[Devel] [PATCH 8/13] BC: privvmpages accounting (core)

Kirill Korotaev dev at sw.ru
Thu Nov 9 09:02:33 PST 2006


This patch instroduces new resource - BC_PRIVVMPAGES.
It is an upper estimation of currently used physical memory.

There are different approaches to user pages control:
a) account all the mappings on mmap/brk and reject as
   soon as the sum of VMA's lengths reaches the barrier.

   This approach is very bad as applications always map
   more than they really use, very often MUCH more.

b) account only the really used memory and reject as
   soon as RSS reaches the limit.

   This approach is not good either as user space pages are
   allocated in page fault handler and the only way to reject
   allocation is to kill the task.
   
   Comparing to previous scenarion this is much worse as
   application won't even be able to terminate gracefully.

c) account a part of memory on mmap/brk and reject there,
   and account the rest of the memory in page fault handlers
   without any rejects.
   This type of accounting is used in UBC.

d) account physical memory and behave like a standalone
   kernel - reclaim user memory when run out of it.

   This type of memory control is to be introduced later
   as an addition to c). UBC provides all the needed
   statistics for this (physical memory, swap pages etc.)

Privvmpages accounting is described in details in
http://wiki.openvz.org/User_pages_accounting

A note about sys_mprotect: as it can change mapping state from
bc_vm_private to !bc_vm_private and vice-versa appropriate amount of
pages is (un)charged in mprotect_fixup.

Signed-Off-By: Pavel Emelianov <xemul at sw.ru>
Signed-Off-By: Kirill Korotaev <dev at sw.ru>

---

 include/bc/vmpages.h    |   90 +++++++++++++++++++++++++++++++
 include/linux/mm.h      |    3 +
 include/linux/sched.h   |    3 +
 kernel/bc/beancounter.c |    1 
 kernel/bc/vmpages.c     |  138 ++++++++++++++++++++++++++++++++++++++++++++++++
 5 files changed, 235 insertions(+)

-----

Set exercise 1 ▸ According to the privvmpages patch, what does the new resource BC_PRIVVMPAGES estimate?
Set exercise 2 ▸ In the privvmpages patch, restate the paragraph beginning "A note about sys_mprotect" more briefly.
The lines that follow are separate material and are not part of the privvmpages patch.

Source excerpt ▸
-----

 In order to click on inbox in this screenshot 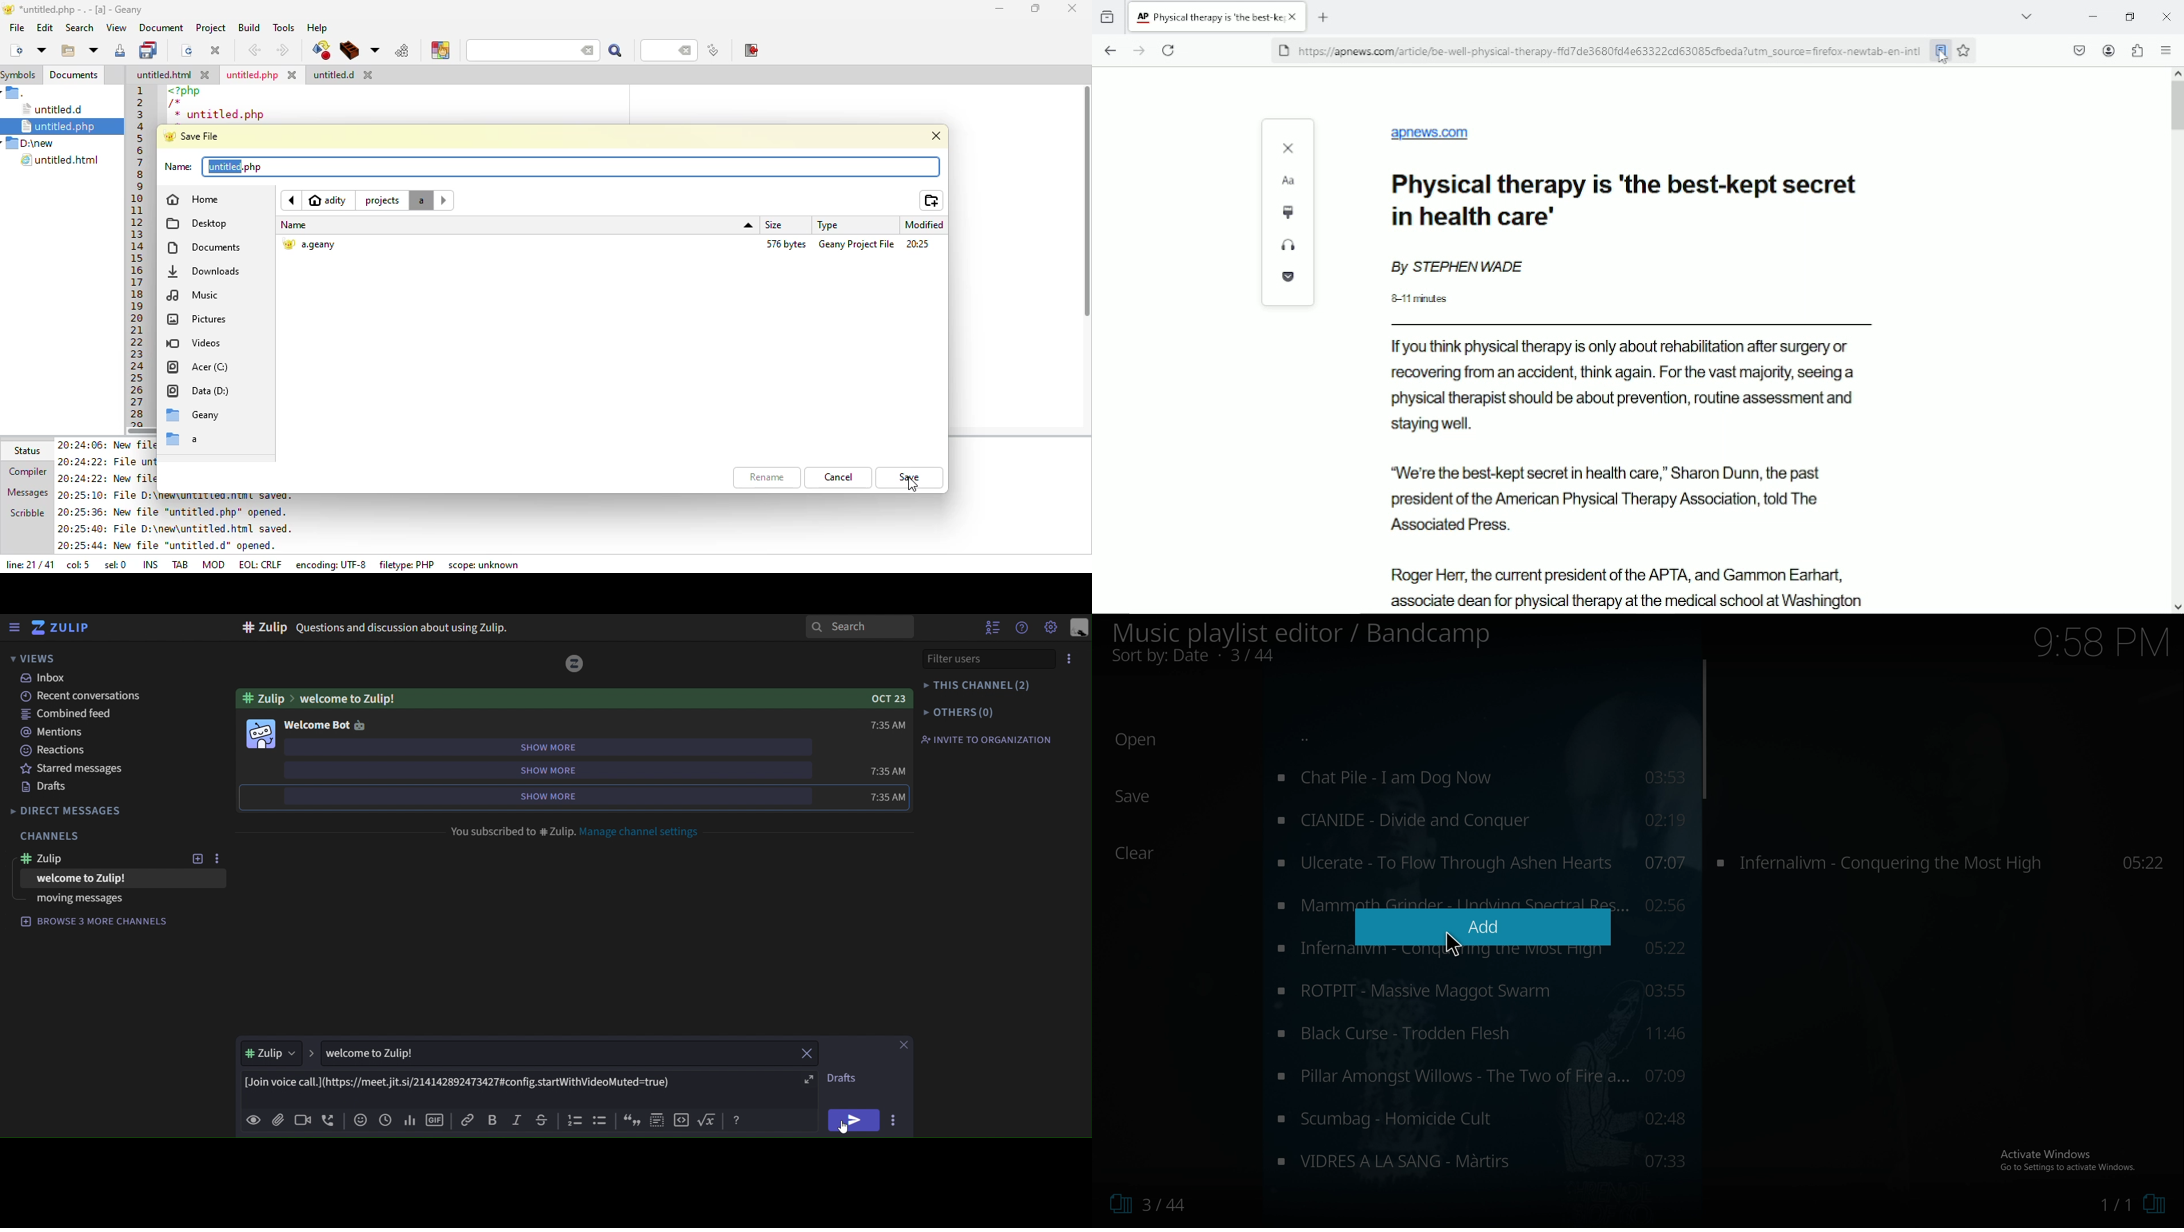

-----

Result 1 ▸ It is an upper estimation of currently used physical memory.

Result 2 ▸ Since sys_mprotect can switch a mapping between bc_vm_private and !bc_vm_private, mprotect_fixup charges or uncharges the matching number of pages.